Si tratta di un pregevole esempio del Rinascimento di primo Cinquecento su progetto bramantesco, con interventi di Giuliano da Sangallo il Giovane ed altri artisti contemporanei; ma la serena purezza delle monumentali forme, sia nel portico a piano terra che nel loggiato superiore, indicano in particolare l’impronta prepotente del genio di Bramante.

Nel XVIII secolo Luigi Vanvitelli aggiunse il braccio che guarda la facciata della Basilica.

Il palazzo doveva svilupparsi ancora con un altro braccio, a chiudere la piazza come une grande corte; ma quando si arrivò a quel punto, ormai era tardi.

Invano Urbano VIII nel 1643 tentò di far espropriare le case site sull’area da occupare. E non se ne fece più niente.
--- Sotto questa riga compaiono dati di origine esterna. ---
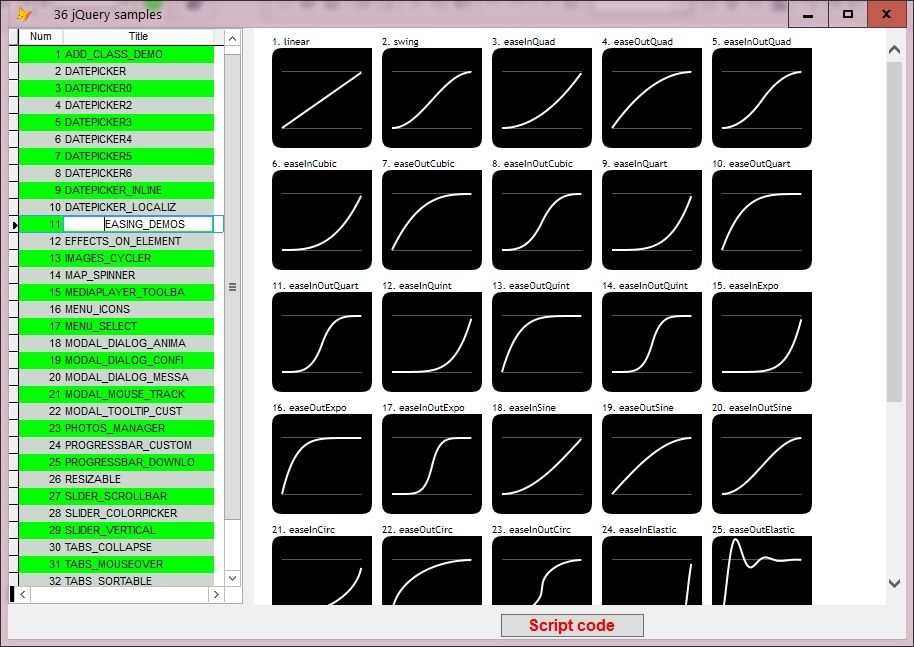Open the "swing" easing preview
This screenshot has width=914, height=647.
(431, 97)
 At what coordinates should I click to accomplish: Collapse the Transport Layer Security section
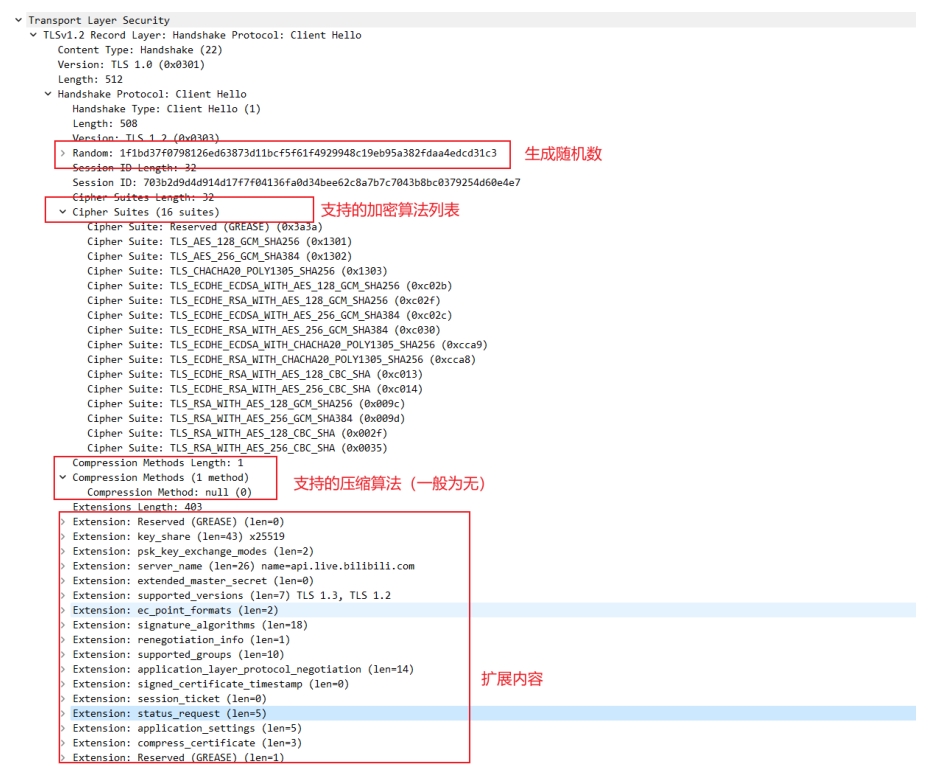click(19, 20)
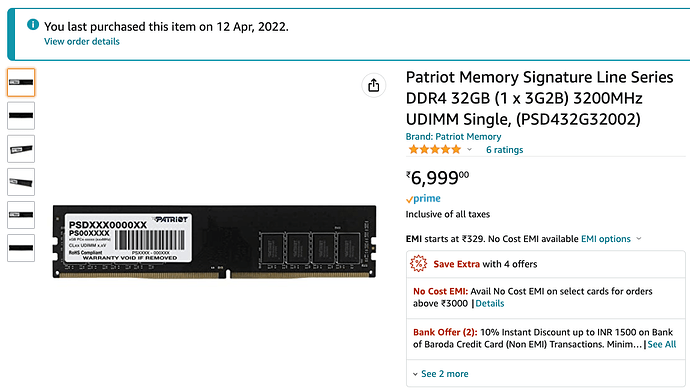Viewport: 690px width, 391px height.
Task: Click the main RAM product image
Action: click(x=214, y=241)
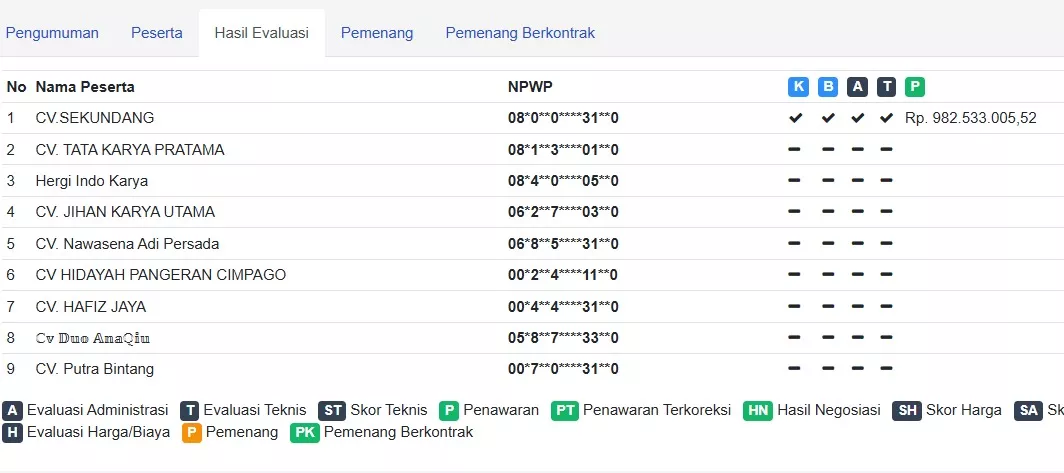Click CV.SEKUNDANG's first checkmark under K

point(795,118)
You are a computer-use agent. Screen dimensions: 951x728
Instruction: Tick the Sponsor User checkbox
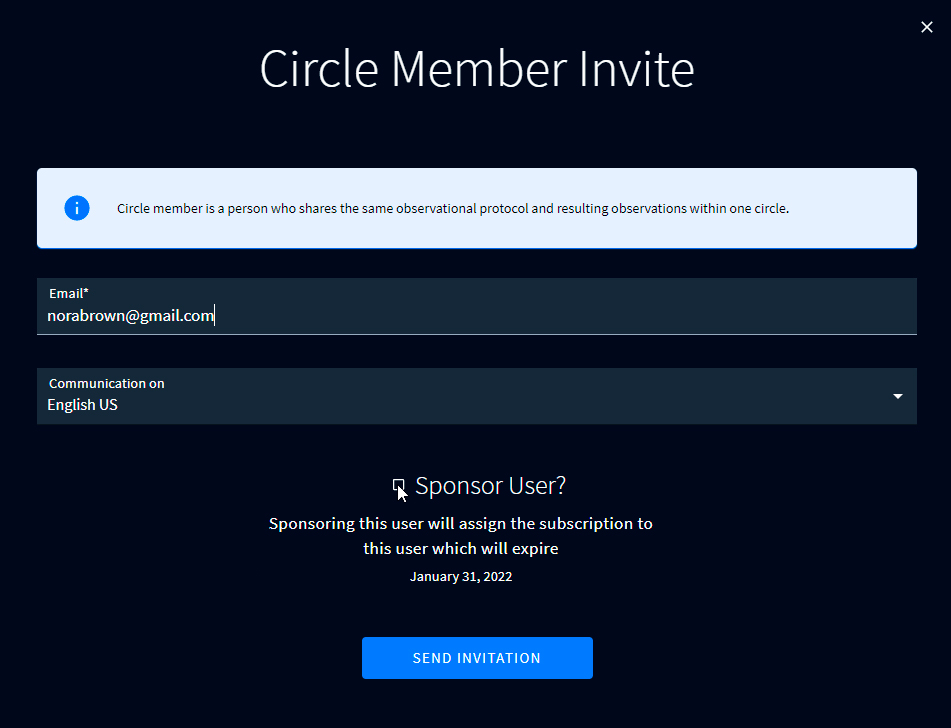(399, 486)
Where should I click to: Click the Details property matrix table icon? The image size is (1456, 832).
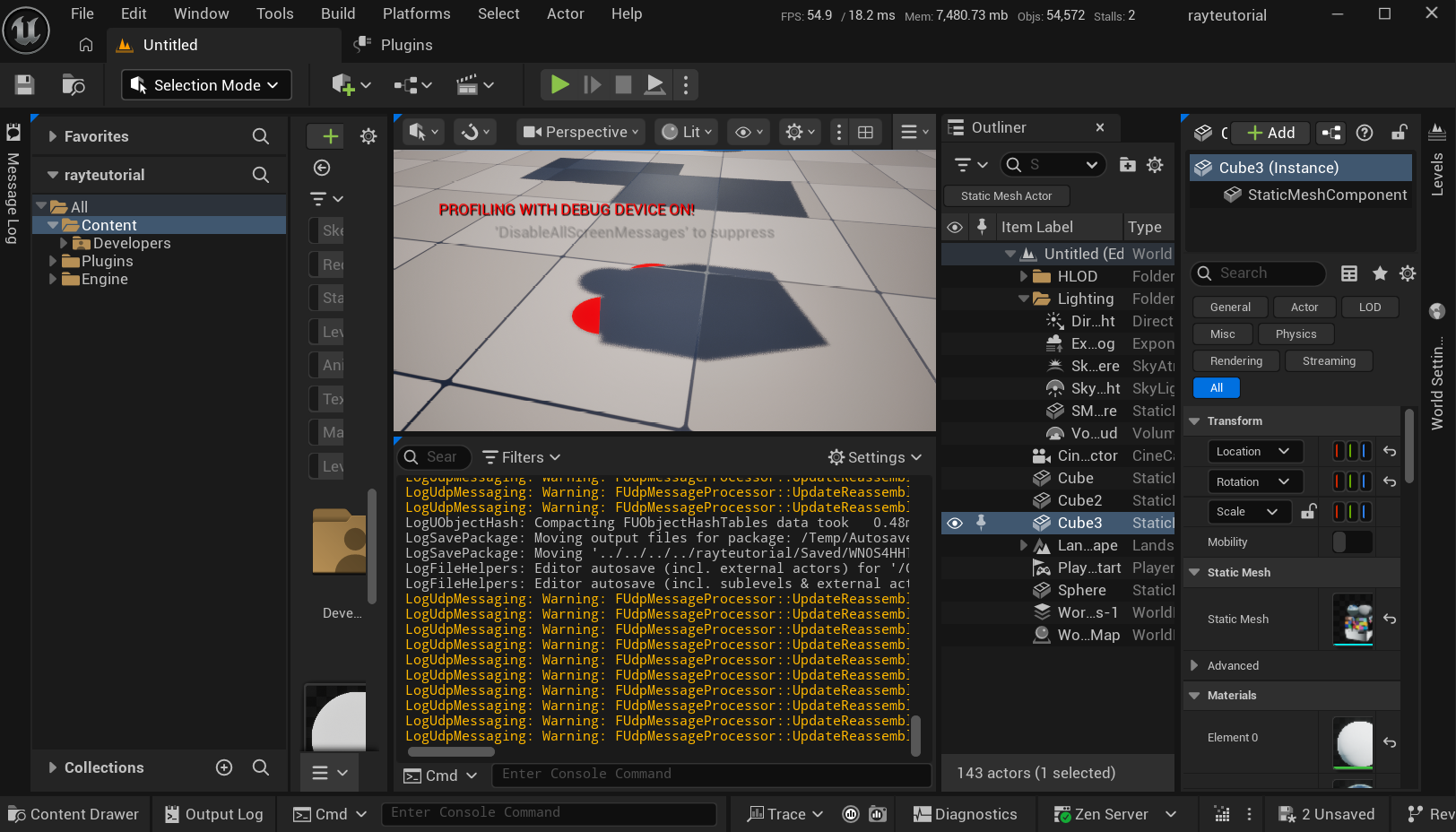(x=1349, y=273)
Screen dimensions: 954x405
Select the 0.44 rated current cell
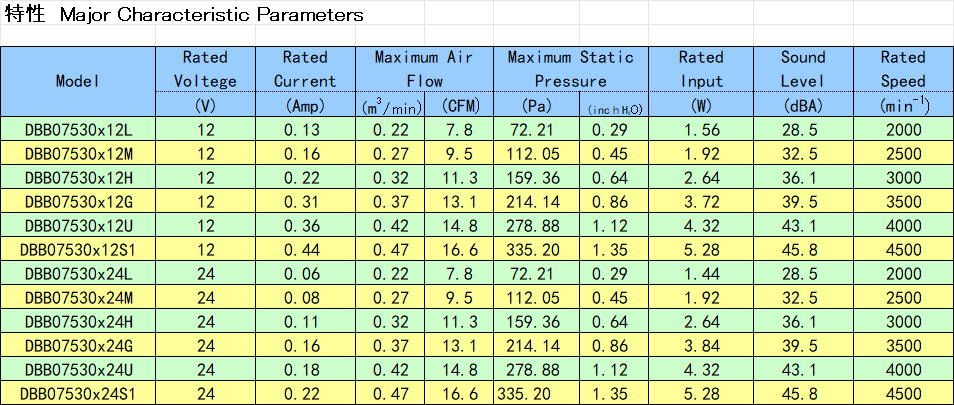(304, 249)
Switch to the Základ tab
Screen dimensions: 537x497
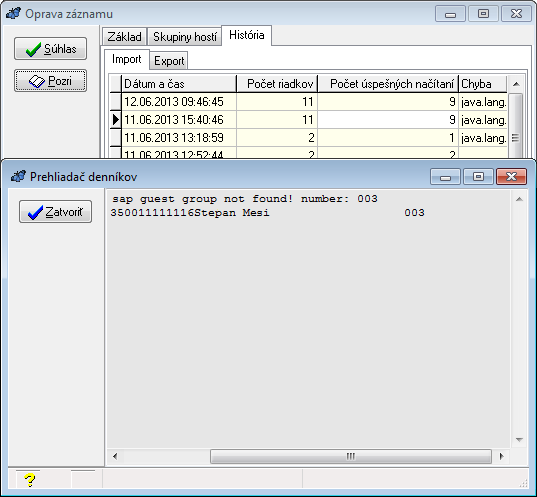click(124, 36)
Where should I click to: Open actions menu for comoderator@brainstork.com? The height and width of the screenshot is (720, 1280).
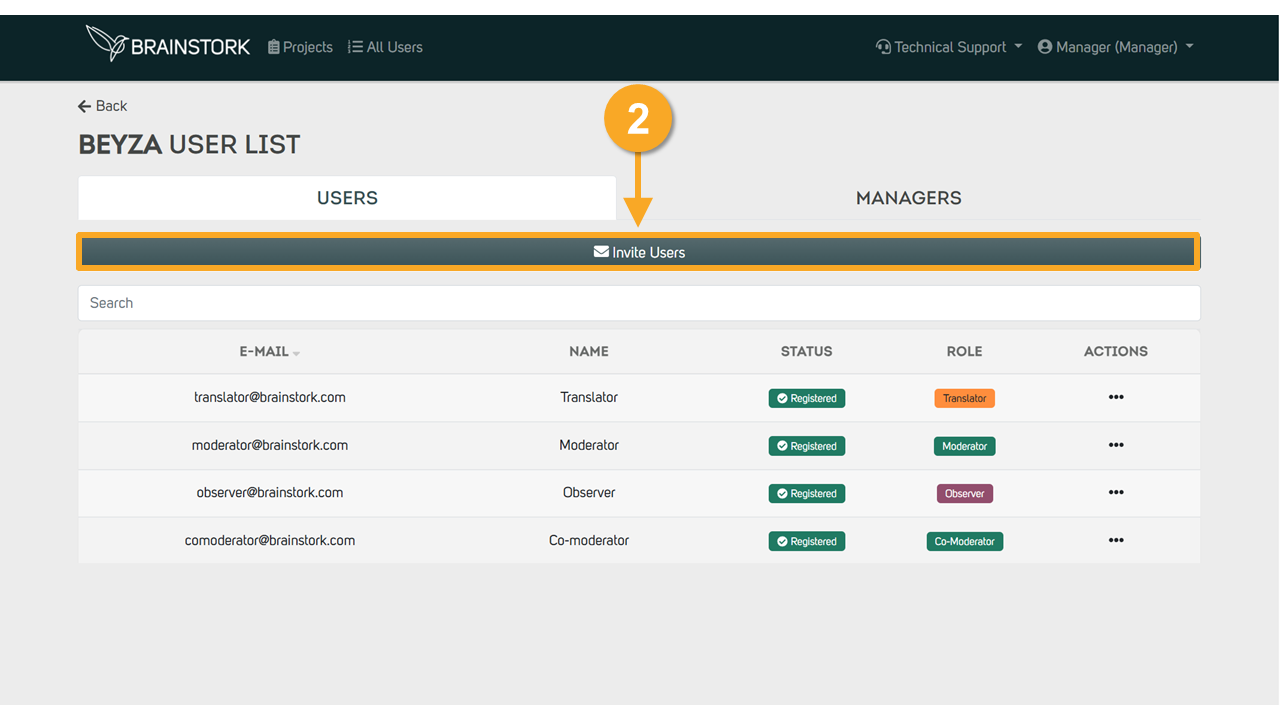pos(1116,540)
Dal 1936 tutto il pianterreno ed i seminterrati sono par servizio dei "treni bianchi" per la sosta e la refezione dei pellegrini infermi.

Nei locali più prossimi alla basilica c’è la sede della Congregazione della Santa Casa, benemerita istituzione che da oltre cento anni si prodiga per diffondere e ravvivare la devozione alla Madonna di Loreto.

Nei piani superiori è ospitato il Museo del Tesoro della Santa Casa.